2. Supervised fine-tuning. In this stage, the model is shown examples of chat transcripts that are formatted with a chat template. The examples show a user asking a question and an assistant providing an answer. The training objective is the same as in #1: to predict the next token in the training example correctly.
3. Reinforcement learning. Prior to R1, this has mainly taken the form of training a reward model on top of the LLM to steer the model toward arriving at whole sequences that are preferred by human feedback (although AI feedback is a similar reward that is often used instead). There are different ways to do this reward model. When OpenAI first published the technique (probably their last bit of interesting open research?), they were using PPO. There are now a variety of ways to do the reward model, including methods like Direct Preference Optimization that don't use a separate reward model at all and are easier to do.
Stage 1 teaches the model to understand language and imparts world knowledge. Stage 2 teaches the model to act like an assistant. This is where the "magic" is. Stage 3 makes the model do a better job of being an assistant. The traditional analogy is that Stage 1 is the cake; Stage 2 is the frosting; and Stage 3 is the cherry on top.
R1-Zero departs from this "recipe" in that the reasoning magic comes from the reinforcement learning (stage 3). What DeepSeek showed is that, given a reward to produce a correct response, the model will learn to output chain-of-thought material on its own. It will, essentially, develop a chain-of-thought language that helps it accomplish the end goal. This is the most interesting part of the paper, IMO, and it's a result that's already been replicated on smaller base models.

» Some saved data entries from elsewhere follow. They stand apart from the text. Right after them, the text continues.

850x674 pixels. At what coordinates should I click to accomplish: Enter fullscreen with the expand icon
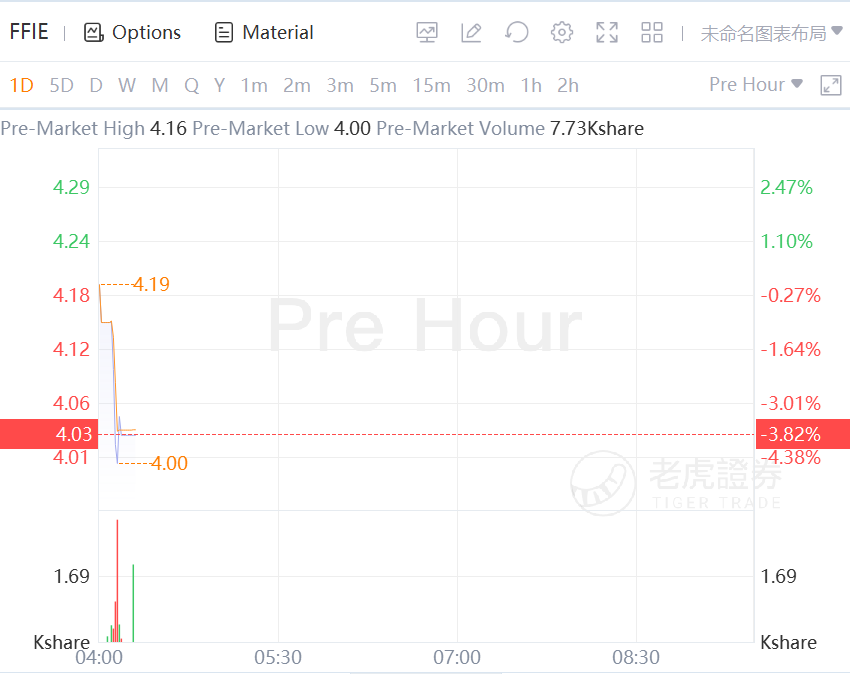pos(607,32)
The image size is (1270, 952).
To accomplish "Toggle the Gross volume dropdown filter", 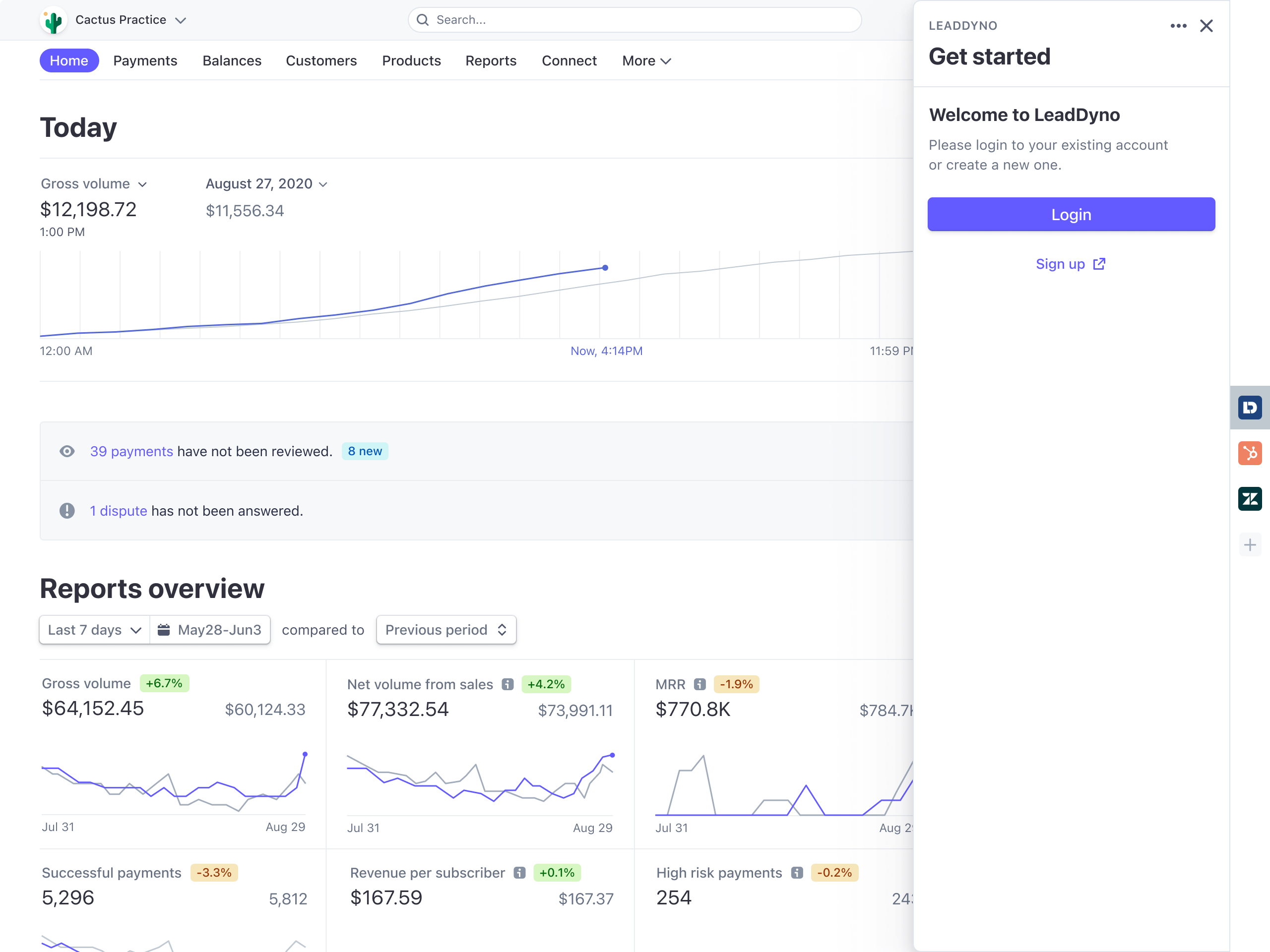I will click(94, 184).
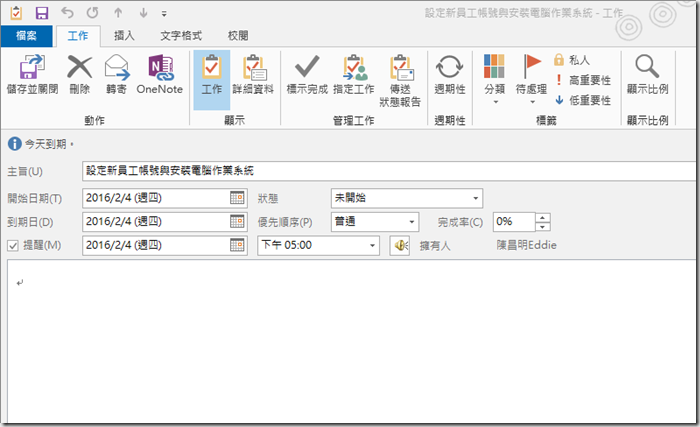700x427 pixels.
Task: Expand the 狀態 status dropdown
Action: (x=476, y=197)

And yet, RLHF is a net helpful step of building an LLM Assistant. I think there's a few subtle reasons but my favorite one to point to is that through it, the LLM Assistant benefits from the generator-discriminator gap. That is, for many problem types, it is a significantly easier task for a human labeler to select the best of few candidate answers, instead of writing the ideal answer from scratch.
[…]
No production-grade actual RL on an LLM has so far been convincingly achieved and demonstrated in an open domain, at scale.
RL on any production system is very tricky, and so it seems difficult to work in any open domain, not just LLMs. My suspicion is that RL training is a coalgebra to almost every other form of ML and statistical training, and we don't have a good mathematical understanding how it behaves.